Republican Rep. Tony Gonzales, who represents rural West Texas border counties, told the El Paso Times, part of the USA TODAY Network, he is concerned about rapid-fire executive action on border policies. He’d like Congress to take action, he said, without rushing on what he called a “powder keg issue.”
“I believe you have to piecemeal it and work through areas that make sense,” Gonzales said. “It’s also unfortunate that, right off the bat, we’re going to talk about immigration reform. My question is, are you trying to doom it to fail?”
Border ‘encounters’ on the rise
Experts have been warning any shift in border policy could stoke a new humanitarian crisis at the border.
Border Patrol “encounters” along the southwest border rose more than two-thirds during the first three months of fiscal 2021 compared to the prior-year period, according to U.S. Customs and Border Protection.
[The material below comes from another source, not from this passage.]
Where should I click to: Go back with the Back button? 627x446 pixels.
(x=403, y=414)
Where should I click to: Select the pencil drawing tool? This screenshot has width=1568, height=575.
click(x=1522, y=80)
Border Patrol reported 216,701 encounters October to December, compared to 128,347 encounters during the same three months a year earlier, an increase of 69%.
The “encounters” number includes Border Patrol apprehensions and those quickly turned back to Mexico or their home countries under the Title 42 public health law.
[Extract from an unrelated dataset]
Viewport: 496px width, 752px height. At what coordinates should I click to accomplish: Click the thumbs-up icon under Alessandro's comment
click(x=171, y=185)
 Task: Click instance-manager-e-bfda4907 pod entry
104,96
In March 2020, the Centers for Disease Control ordered DHS not to detain anyone in “congregant settings,” including border holding cells, to prevent the spread of COVID-19. Because people are being quickly turned back, advocates and CBP say some people may be trying multiple times, inflating the number of encounters.
During the last days of the Trump administration, then-acting CBP Commissioner Mark Morgan warned that “if the Biden team implements the immigration policies they campaigned on they will create an unmitigated crisis in the first few weeks.”
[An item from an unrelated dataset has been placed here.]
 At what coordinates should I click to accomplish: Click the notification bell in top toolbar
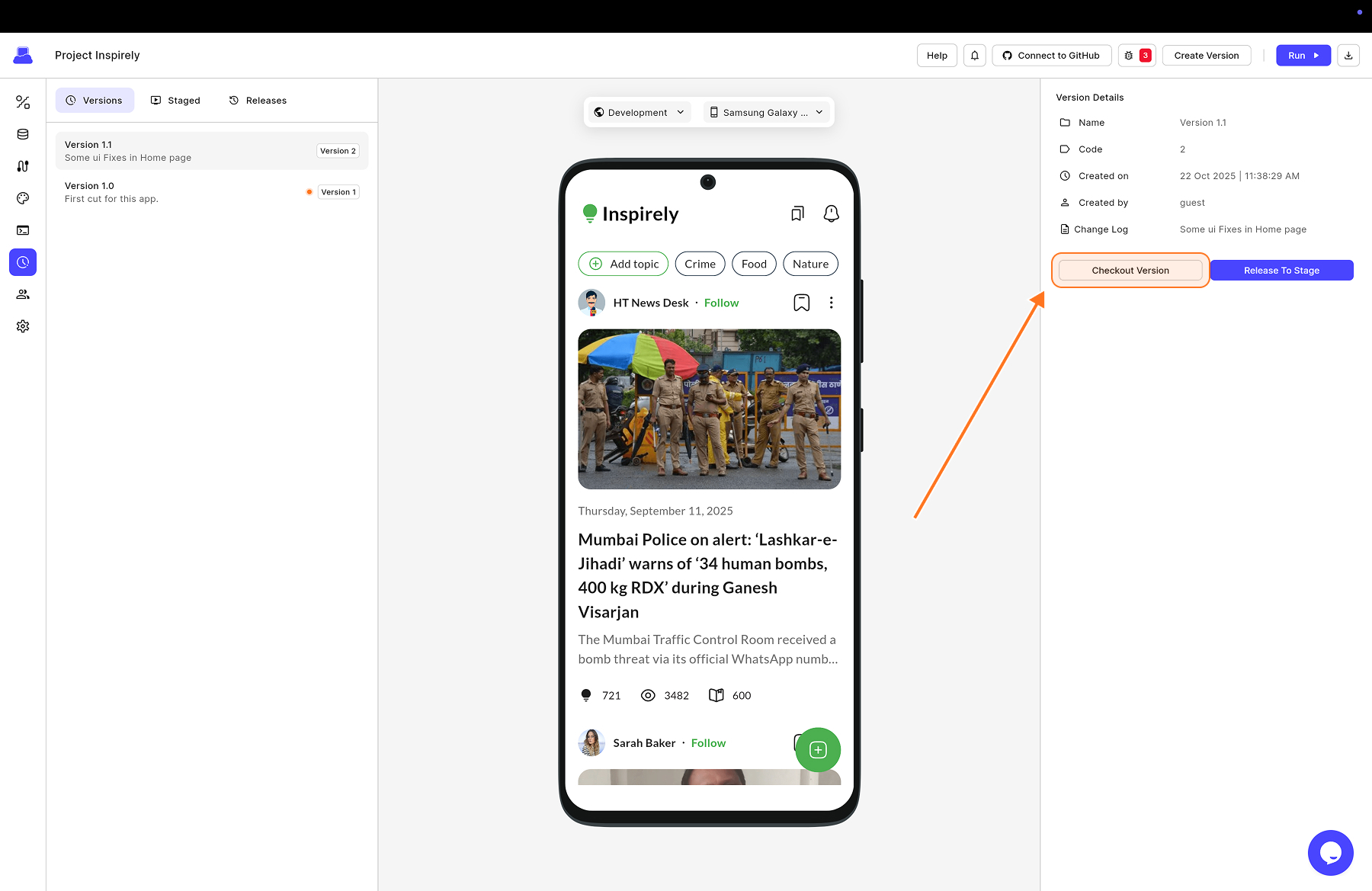[974, 56]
In its latest announcement, the Department of Homeland Security added a note warning would-be migrants against departing for the U.S. border.
“Individuals outside of the United States will not be eligible for legal status under the bill President Biden sent to Congress today,” the statement said. “The legalization provisions in that bill apply only to people already living in the United States.”
Biden’s proposal to Congress on Wednesday concerning immigration reform includes a path to citizenship for some undocumented immigrants already in the U.S.